PASSAGE SHOWN below:

Professor of psychology in New Zealand

Lynette Joy Tippett is a New Zealand professor of psychology at the University of Auckland, specialising in neurodegenerative diseases.

== Academic career ==

Tippett has a Master's degree in psychology, a Diploma in Clinical Psychology and a doctorate, all from the University of Auckland. Tippett completed her PhD titled Producing mental pictures: a study of visual-image generation processes in brain-lesioned patients in 1991. Tippett then undertook postdoctoral training at the Centre for Cognitive Neuroscience at the University of Pennsylvania, and the Department of Psychology at Carnegie Mellon University. Returning to New Zealand, she joined the faculty of the University of Auckland. She was promoted to full professor. Tippett has taught neuropsychology for more than 30 years, and supervised more than 80 graduate students. Tippett's research focuses on the psychosocial, emotional and cognitive effects of the brain changes that take place in neurodegenerative diseases, such as Huntington's disease, Alzheimer's, frontotemporal dementia and Parkinson's disease, and also due to traumatic brain injury.

End of PASSAGE SHOWN.
DATA SHOWN below:

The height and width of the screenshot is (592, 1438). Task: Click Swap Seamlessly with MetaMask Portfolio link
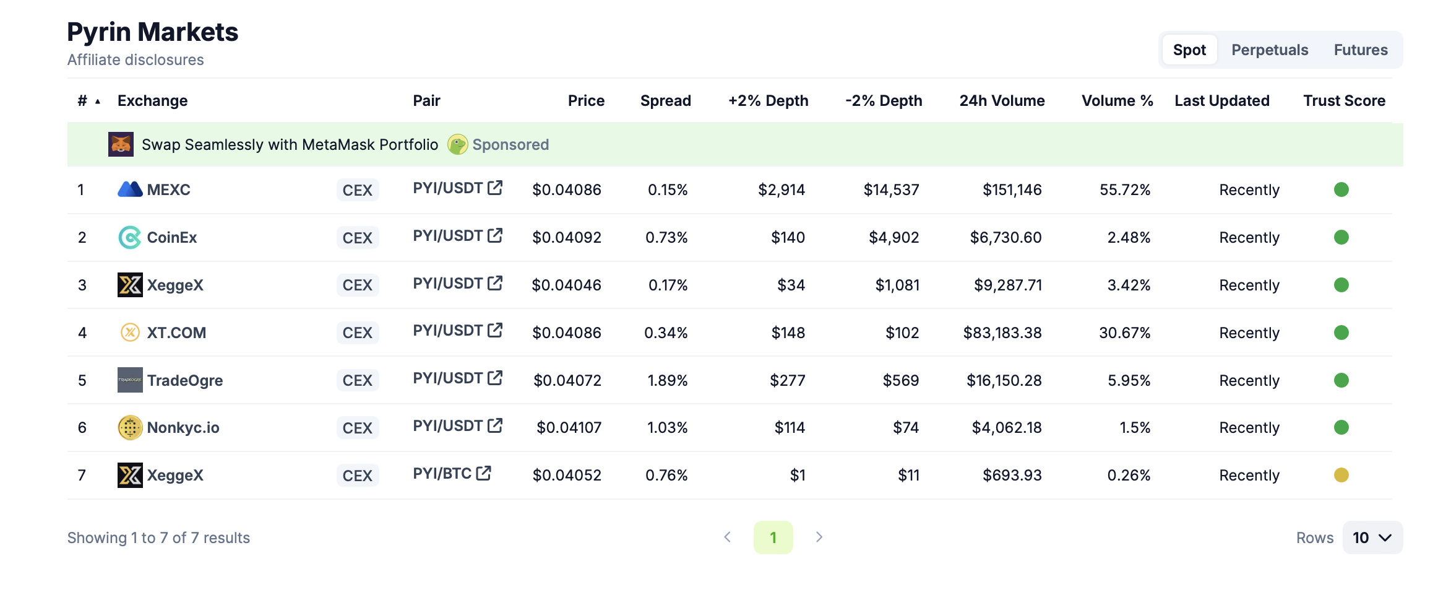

End of DATA SHOWN.

**CHECK YOUR UNDERSTANDING**
1 – In the passage about Lynette Tippett, list every neurodegenerative disease named as an example in her research focus.
2 – Write the next part of the passage about Lynette Tippett, starting after its final sentence.

**SOLVED PROBLEMS**
1 – Huntington's disease, Alzheimer's, frontotemporal dementia, Parkinson's disease

2 –
Tippett is associate director of the Centre for Brain Research, national director of the Dementia Prevention Research Clinics, and co-director of the Auckland Dementia Prevention Research Clinic. She is a member of the Alzheimer's New Zealand Clinical and Scientific Advisory Board.

== Awards and honours ==
In the 2023 King's Birthday and Coronation Honours, Tippett was appointed an Officer of the New Zealand Order of Merit, for services to neuropsychology and people with dementia.